Another lesson from Xionics: “In every other company, I’d done every hire in the company and built the culture the way I wanted to. You can’t bring the right culture if you’ve done the wrong hiring.”
So, Act II ends with Skok running Watermark as a separate company and winning venture funding from Matrix Partners and others around 1993. But it’s not smooth sailing. The startup would get sued by tech giant Wang, and a fierce battle would ensue…
Act III: Return of the VC
The Wang lawsuit taught Skok a lot about the inner dynamics of VCs. While Matrix stuck it out and was supportive, he says, some of Watermark’s other investors were putting on the brakes.
“There are a heck of a lot of VCs out in the world,” he says. “Some of them have the very best intentions to try to help you, but don’t necessarily help you.” So if you’re courting venture investors yourself, he says, do research on the dynamics of each firm, and reference-check each partner. “Having the right partner is hugely helpful.”
In the end, Watermark survived, did well, and was acquired by FileNet in 1995. Skok went on to lead another company, SilverStream, in its battles with Weblogic over Java application servers through the late ’90s and the dot-com bubble. He then joined Matrix Partners in 2001 and started working on his VC game, investing in young startups.
He has had his share of successes there (notably JBoss), but the struggles didn’t end, of course. One outcome in particular still eats away at him. “I’m still really upset about it actually,” he admits.
One of his early investments at Matrix, Virtual Iron Software, was looking to fix a big problem in data centers—how to virtualize servers for business customers. This was 2003-2005, before VMware was fully tackling the problem. Virtual Iron had great technology, Skok says, but the company ultimately failed in the marketplace because its cost of acquiring customers was too high. “I wanted Virtual Iron to be open source [like JBoss], and make the whole thing free,” he says. “I believe that was the way to make that thing really work and be disruptive. I still believe to this day that if we’d done that, we could have made that company incredibly relevant. So that was a failure, one that hurt.”
Virtual Iron was bought by Oracle in 2009, and Matrix got some of its money back, but VMware remains the dominant force in virtualization.

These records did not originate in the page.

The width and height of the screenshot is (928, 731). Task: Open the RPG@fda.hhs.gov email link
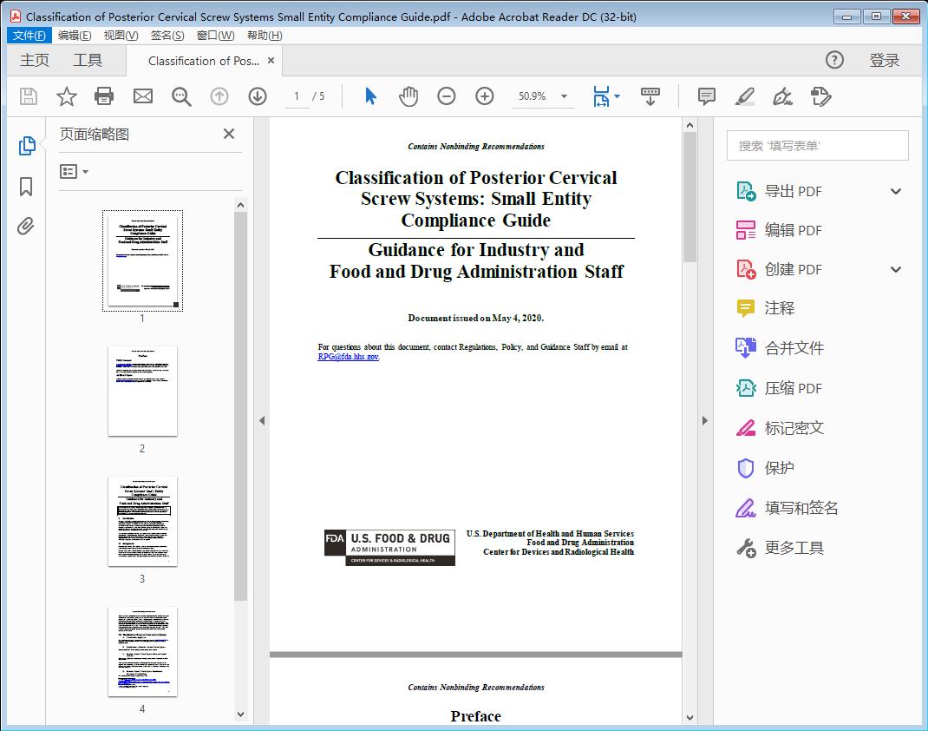pos(348,356)
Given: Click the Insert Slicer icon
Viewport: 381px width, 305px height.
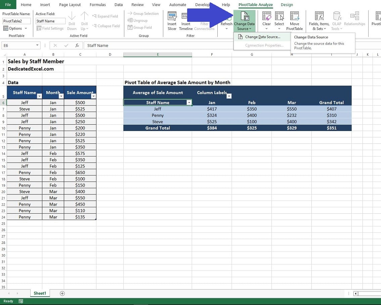Looking at the screenshot, I should [172, 16].
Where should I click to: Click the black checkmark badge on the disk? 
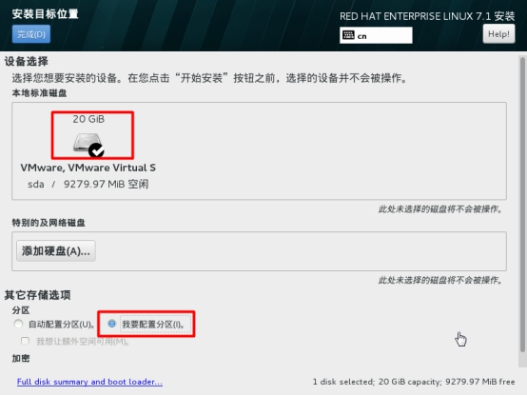pyautogui.click(x=96, y=150)
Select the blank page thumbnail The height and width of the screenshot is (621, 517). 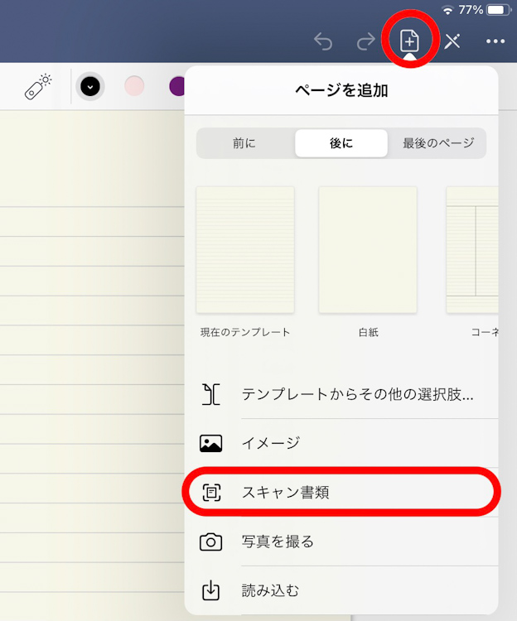(x=368, y=249)
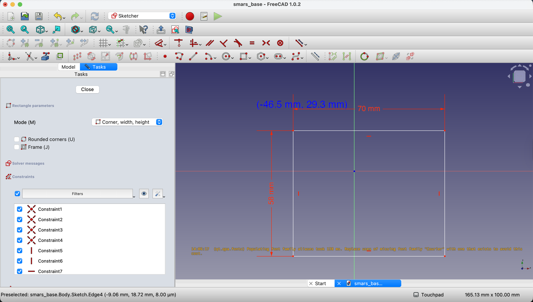
Task: Toggle constraint visibility eye button
Action: (144, 194)

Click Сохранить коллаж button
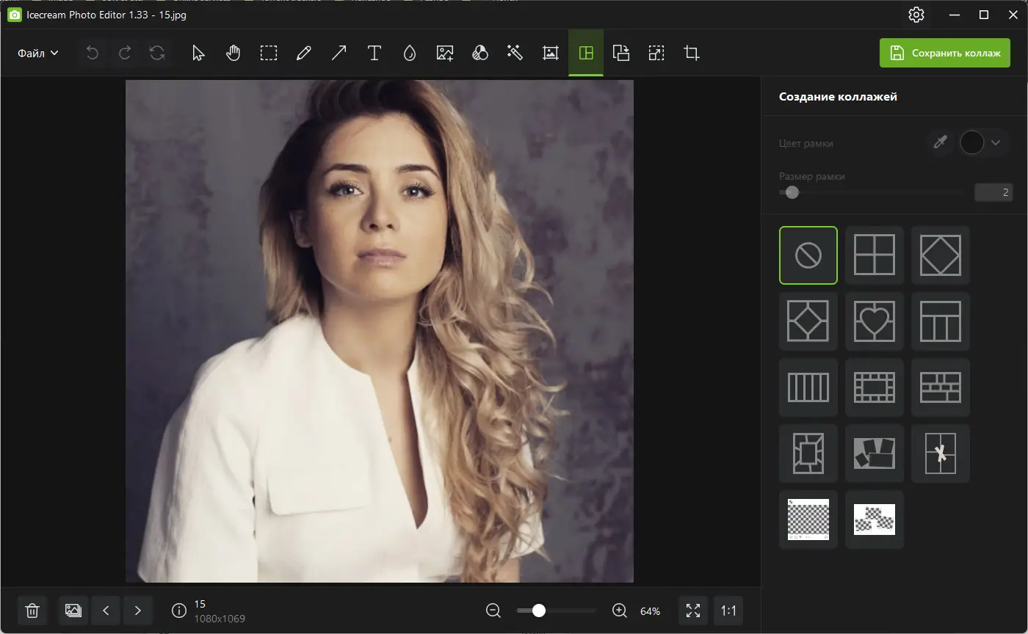(x=945, y=53)
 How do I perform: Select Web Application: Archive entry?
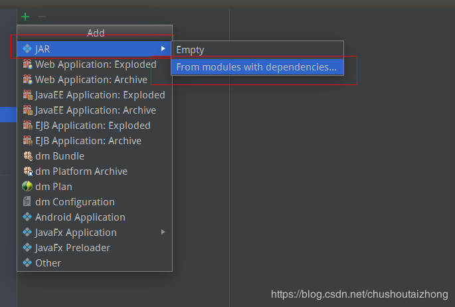click(x=91, y=80)
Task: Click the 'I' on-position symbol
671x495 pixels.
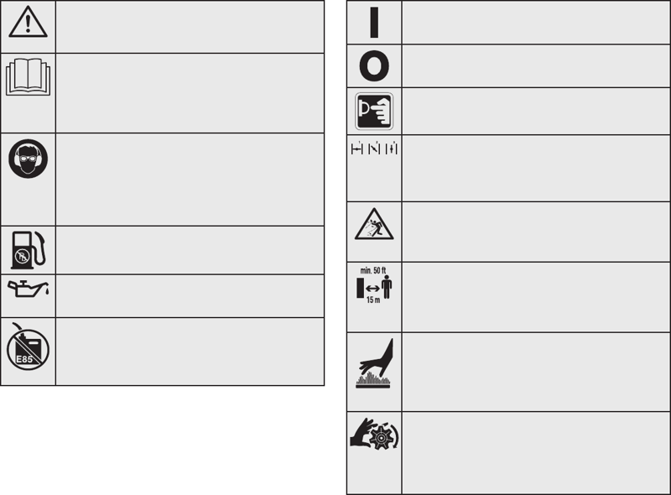Action: 374,23
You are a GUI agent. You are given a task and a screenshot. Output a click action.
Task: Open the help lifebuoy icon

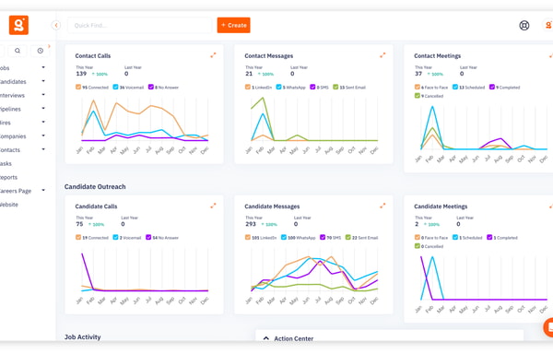(524, 26)
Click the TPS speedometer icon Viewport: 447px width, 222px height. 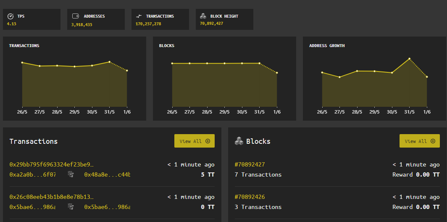(11, 16)
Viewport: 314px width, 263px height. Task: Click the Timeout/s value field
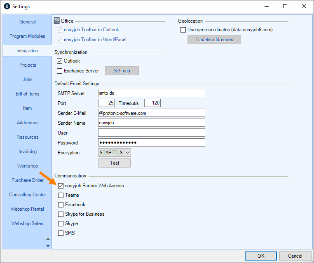[x=152, y=103]
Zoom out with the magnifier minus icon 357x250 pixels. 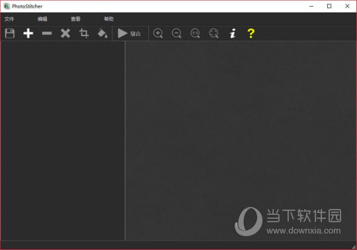(177, 33)
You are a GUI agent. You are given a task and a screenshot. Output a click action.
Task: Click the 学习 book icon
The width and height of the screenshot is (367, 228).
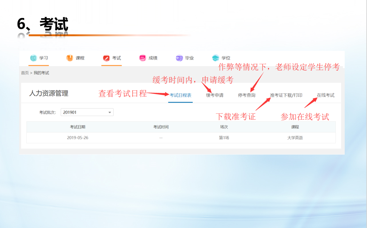pyautogui.click(x=33, y=58)
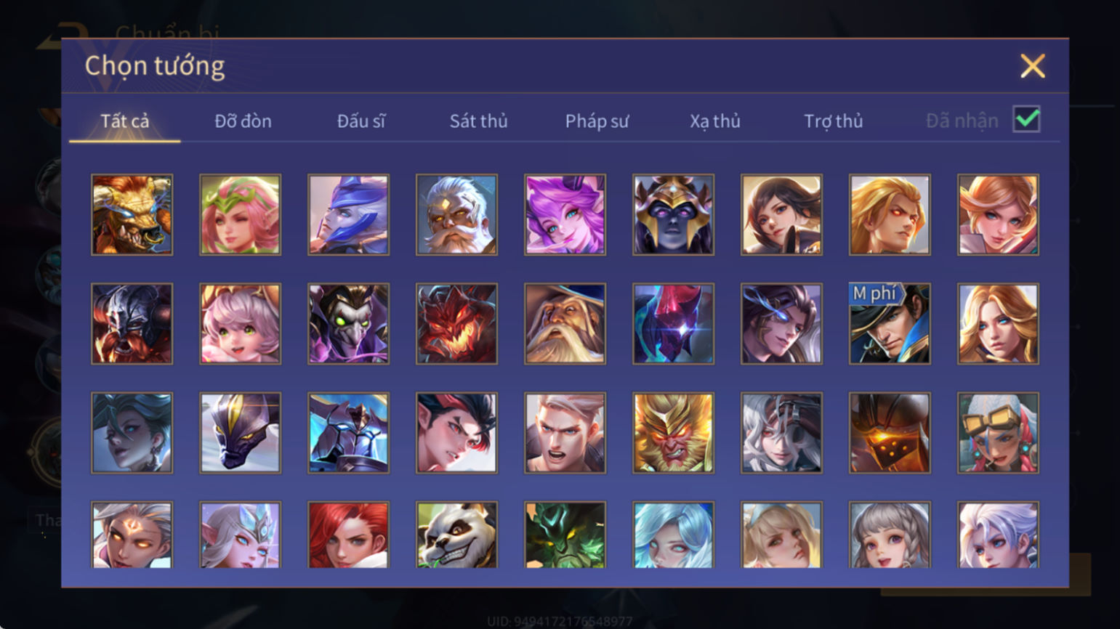Close the 'Chọn tướng' dialog
Image resolution: width=1120 pixels, height=629 pixels.
[x=1032, y=66]
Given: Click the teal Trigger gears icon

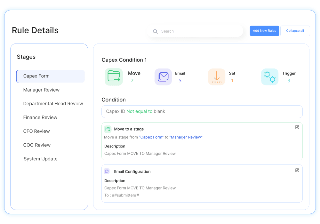Looking at the screenshot, I should tap(269, 77).
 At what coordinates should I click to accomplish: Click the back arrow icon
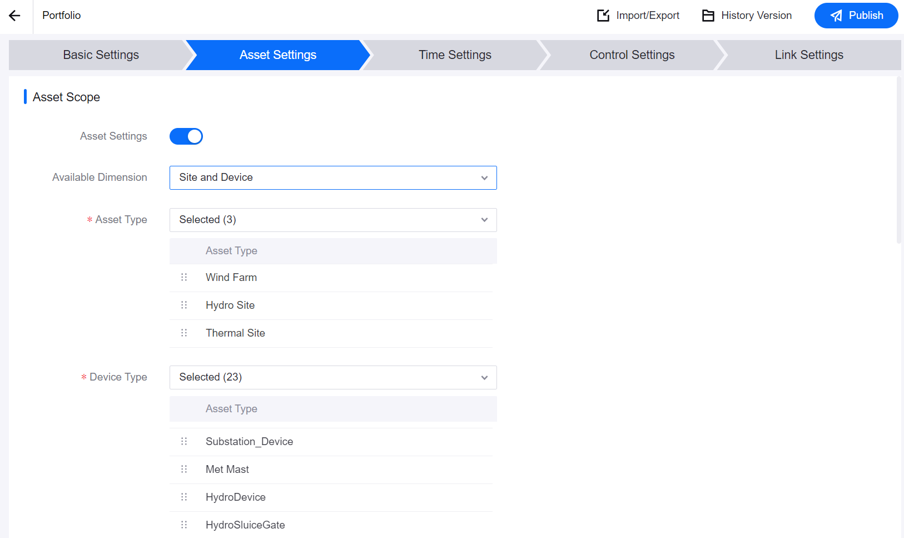point(15,16)
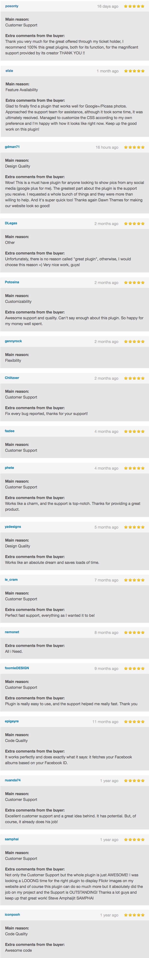Select the star rating on iconpooh's review
This screenshot has width=149, height=958.
coord(134,915)
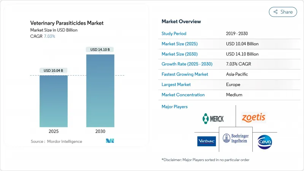Click the Mordor Intelligence logo mark
Screen dimensions: 304x171
pyautogui.click(x=110, y=141)
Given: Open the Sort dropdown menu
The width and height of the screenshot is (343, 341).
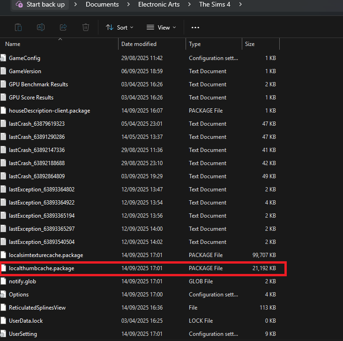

So, I wondered, does Skok have another potential VMware killer brewing?
That would be CloudBees, a small Woburn, MA-based startup led by Sacha Labourey, formerly of JBoss. “It’s like the operating system for the cloud,” Skok says. “It’s the layer above what Amazon provides, which is machines and storage. That is a very potent concept. If they do well with that concept, they may wipe out the need for people to even worry about whether it’s VMware or whatever, because most people will end up just using the cheapest open source virtualization layer.” (The approach is related to OpenStack, an open source system for configuring corporate data centers as clouds; there are a few OpenStack companies now, and they all see VMware as the enemy.)
So, the end of Act III is being written as we speak. Skok has plenty more thoughts about the Boston tech ecosystem, the rise of consumer-focused startups, and the role of local companies like HubSpot, TripAdvisor, and Kayak as anchors and training centers for young talent. But we’ll have to save those thoughts for the sequel.